Sentence Transformer Trainer arguments

Parameter Name Definition
model ~sentence_transformers.SentenceTransformer, optional The model to train, evaluate, or use for predictions. If not provided, a model_init must be passed.
args ~sentence_transformers.training_args.SentenceTransformerTrainingArguments, optional The arguments to tweak for training. Defaults to a basic instance of SentenceTransformerTrainingArguments with the output_dir set to a directory named tmp_trainer in the current directory if not provided.
train_dataset datasets.Dataset, datasets.DatasetDict, or Dict[str, datasets.Dataset], optional The dataset to use for training. Must have a format accepted by your loss function. Refer to Training Overview > Dataset Format.
eval_dataset datasets.Dataset, datasets.DatasetDict, or Dict[str, datasets.Dataset], optional The dataset to use for evaluation. Must have a format accepted by your loss function. Refer to Training Overview > Dataset Format.
loss torch.nn.Module, Dict[str, torch.nn.Module], Callable, or Dict[str, Callable], optional The loss function to use for training. It can be a loss class instance, a dictionary mapping dataset names to loss instances, a function returning a loss instance given a model, or a dictionary mapping dataset names to such functions. Defaults to CoSENTLoss if not provided.

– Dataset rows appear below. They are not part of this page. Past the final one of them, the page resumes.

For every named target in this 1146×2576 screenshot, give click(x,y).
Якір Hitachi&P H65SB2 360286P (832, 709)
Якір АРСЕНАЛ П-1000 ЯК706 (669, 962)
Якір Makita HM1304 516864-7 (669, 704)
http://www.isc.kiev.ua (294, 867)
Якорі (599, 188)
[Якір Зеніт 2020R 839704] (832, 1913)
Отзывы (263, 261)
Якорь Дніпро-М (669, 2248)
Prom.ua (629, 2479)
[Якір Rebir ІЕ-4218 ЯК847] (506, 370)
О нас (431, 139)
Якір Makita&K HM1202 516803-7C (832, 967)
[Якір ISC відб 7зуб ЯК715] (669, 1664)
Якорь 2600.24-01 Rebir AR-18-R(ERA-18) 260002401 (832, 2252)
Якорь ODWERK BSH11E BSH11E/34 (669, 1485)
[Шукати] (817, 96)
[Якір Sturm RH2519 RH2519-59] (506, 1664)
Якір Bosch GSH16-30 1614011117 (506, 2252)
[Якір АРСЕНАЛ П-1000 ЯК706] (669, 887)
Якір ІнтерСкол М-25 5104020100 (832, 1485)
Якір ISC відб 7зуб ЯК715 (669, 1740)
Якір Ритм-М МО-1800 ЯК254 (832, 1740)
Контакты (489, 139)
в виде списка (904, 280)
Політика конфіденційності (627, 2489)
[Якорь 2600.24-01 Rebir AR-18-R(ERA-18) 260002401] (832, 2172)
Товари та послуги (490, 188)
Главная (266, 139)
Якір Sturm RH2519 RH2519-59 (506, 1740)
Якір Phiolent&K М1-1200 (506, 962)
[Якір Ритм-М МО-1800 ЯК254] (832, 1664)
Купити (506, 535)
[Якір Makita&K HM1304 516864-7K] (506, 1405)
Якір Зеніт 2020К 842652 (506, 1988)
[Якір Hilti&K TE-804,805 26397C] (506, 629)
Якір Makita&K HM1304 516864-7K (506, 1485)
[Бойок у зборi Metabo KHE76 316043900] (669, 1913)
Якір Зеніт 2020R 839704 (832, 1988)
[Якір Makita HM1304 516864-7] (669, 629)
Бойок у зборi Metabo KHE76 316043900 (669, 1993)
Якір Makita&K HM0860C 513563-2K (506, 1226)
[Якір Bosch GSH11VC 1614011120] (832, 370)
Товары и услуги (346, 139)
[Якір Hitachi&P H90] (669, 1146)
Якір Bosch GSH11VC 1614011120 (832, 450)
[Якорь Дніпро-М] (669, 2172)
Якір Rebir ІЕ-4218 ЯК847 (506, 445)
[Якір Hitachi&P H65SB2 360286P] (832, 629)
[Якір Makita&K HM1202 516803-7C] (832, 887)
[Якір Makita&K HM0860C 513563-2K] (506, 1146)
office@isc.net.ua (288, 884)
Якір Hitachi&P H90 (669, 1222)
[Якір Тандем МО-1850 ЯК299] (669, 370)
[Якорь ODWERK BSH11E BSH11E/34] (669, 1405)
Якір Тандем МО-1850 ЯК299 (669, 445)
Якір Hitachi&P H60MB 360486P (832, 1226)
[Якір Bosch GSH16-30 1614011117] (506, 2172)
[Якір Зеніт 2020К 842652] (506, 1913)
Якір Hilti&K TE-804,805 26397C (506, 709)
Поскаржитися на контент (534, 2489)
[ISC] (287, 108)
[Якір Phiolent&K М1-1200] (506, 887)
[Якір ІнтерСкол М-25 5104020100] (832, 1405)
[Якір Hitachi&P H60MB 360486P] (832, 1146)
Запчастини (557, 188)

evaluator ~sentence_transformers.evaluation.SentenceEvaluator or List[~sentence_transformers.evaluation.SentenceEvaluator], optional The evaluator instance for useful metrics during training. Can be used with or without an eval_dataset. A list of evaluators will be wrapped in a SequentialEvaluator to run sequentially. Generally, evaluator metrics are more useful than loss values from eval_dataset.
callbacks List[transformers.TrainerCallback], optional A list of callbacks to customize the training loop. Adds to the list of default callbacks. To remove a default callback, use the Trainer.remove_callback method.
optimizers Tuple[torch.optim.Optimizer, torch.optim.lr_scheduler.LambdaLR], optional, defaults to (None, None) A tuple containing the optimizer and scheduler to use. Defaults to an instance of torch.optim.AdamW for the model and a scheduler given by transformers.get_linear_schedule_with_warmup, controlled by args.